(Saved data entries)
--- START ---

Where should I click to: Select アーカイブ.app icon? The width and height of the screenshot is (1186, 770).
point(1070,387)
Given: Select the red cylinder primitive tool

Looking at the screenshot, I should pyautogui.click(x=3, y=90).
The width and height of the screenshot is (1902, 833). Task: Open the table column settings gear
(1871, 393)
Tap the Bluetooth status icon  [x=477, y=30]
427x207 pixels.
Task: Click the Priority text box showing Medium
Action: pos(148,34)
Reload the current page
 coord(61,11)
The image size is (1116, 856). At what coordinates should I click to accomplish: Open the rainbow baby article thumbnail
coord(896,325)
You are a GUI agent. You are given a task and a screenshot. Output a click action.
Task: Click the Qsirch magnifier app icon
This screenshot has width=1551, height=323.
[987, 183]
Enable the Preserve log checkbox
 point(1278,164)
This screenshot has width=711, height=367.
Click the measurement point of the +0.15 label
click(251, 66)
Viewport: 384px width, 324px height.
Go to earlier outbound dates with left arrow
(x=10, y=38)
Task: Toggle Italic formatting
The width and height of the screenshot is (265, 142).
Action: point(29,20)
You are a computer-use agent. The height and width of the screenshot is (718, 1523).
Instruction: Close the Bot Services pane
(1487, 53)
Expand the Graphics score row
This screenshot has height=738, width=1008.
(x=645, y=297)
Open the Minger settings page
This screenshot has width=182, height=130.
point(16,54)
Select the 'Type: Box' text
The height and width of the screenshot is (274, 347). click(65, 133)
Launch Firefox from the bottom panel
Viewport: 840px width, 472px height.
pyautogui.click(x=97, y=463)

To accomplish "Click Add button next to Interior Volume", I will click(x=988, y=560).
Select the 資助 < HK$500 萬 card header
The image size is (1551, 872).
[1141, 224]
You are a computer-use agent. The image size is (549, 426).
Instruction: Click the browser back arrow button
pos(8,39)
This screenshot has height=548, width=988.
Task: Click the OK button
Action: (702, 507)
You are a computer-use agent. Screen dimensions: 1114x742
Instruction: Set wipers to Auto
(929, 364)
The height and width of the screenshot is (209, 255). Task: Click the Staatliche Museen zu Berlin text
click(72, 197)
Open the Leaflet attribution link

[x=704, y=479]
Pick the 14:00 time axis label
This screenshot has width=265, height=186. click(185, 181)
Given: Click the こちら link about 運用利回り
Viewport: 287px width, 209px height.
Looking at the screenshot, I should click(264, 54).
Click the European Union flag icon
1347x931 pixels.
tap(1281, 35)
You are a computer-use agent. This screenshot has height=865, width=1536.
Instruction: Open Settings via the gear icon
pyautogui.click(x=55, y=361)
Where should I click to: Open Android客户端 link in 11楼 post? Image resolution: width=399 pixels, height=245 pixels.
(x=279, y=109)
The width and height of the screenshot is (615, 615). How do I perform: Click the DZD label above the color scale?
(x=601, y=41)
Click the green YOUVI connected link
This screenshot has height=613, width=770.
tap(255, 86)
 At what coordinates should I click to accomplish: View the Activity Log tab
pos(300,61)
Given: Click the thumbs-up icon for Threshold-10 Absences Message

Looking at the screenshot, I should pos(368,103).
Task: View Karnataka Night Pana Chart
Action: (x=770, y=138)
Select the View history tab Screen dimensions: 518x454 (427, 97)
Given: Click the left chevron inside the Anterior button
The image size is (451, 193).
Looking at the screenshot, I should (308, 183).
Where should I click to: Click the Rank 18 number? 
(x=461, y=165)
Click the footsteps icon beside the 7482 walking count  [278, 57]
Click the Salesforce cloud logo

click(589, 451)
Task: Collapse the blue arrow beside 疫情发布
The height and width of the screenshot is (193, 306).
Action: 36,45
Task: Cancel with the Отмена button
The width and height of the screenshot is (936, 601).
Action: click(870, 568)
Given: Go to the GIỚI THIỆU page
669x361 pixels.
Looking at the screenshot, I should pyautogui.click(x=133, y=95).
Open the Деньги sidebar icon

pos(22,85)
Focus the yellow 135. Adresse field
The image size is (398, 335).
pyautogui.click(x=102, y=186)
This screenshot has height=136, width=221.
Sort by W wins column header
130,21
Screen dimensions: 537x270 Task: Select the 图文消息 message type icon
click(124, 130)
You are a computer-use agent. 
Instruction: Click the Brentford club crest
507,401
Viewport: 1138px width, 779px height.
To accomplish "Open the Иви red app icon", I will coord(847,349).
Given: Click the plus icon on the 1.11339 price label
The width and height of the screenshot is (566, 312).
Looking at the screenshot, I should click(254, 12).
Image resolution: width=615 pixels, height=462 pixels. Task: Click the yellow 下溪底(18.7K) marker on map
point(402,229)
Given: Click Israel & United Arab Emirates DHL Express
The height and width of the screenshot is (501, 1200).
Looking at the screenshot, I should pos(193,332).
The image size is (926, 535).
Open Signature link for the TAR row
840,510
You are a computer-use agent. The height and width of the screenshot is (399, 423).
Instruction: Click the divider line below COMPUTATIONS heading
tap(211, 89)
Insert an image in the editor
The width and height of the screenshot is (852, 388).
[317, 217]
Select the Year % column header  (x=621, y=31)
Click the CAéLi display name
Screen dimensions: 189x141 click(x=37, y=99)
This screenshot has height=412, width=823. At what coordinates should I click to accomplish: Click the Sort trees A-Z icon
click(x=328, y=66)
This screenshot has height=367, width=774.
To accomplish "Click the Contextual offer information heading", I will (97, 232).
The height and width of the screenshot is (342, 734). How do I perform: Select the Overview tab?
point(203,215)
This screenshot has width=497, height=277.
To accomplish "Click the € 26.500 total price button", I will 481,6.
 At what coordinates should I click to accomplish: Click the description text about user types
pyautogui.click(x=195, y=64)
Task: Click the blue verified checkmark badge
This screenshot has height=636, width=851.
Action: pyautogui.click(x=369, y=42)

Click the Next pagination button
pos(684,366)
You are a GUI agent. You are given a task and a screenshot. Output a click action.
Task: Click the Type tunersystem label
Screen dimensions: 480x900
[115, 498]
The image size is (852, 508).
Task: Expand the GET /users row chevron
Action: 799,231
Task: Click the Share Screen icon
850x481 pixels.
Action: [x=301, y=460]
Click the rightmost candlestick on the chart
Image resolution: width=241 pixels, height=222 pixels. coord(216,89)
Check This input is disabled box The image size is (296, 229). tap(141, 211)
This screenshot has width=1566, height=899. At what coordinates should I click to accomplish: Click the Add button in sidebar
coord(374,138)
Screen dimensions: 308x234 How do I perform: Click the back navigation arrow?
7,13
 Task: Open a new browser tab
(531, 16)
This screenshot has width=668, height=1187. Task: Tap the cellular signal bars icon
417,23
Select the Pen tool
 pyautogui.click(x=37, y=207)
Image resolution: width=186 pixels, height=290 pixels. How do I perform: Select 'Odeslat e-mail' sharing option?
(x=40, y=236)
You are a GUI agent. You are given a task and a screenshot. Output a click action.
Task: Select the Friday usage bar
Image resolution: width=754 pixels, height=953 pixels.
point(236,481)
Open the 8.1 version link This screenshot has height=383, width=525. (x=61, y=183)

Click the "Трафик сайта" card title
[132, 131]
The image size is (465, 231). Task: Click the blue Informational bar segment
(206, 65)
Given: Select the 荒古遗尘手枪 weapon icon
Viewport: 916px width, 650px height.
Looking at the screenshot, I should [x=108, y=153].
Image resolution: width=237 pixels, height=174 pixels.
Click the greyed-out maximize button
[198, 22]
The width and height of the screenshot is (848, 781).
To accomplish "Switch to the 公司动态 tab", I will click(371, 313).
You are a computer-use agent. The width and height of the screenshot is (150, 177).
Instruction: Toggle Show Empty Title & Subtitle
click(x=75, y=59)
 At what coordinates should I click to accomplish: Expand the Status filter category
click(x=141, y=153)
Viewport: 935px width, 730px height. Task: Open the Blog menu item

--- END ---

• Problem:
Using the data above, tally each line that has the string "computer" and report only the sum.

• The completed task:
7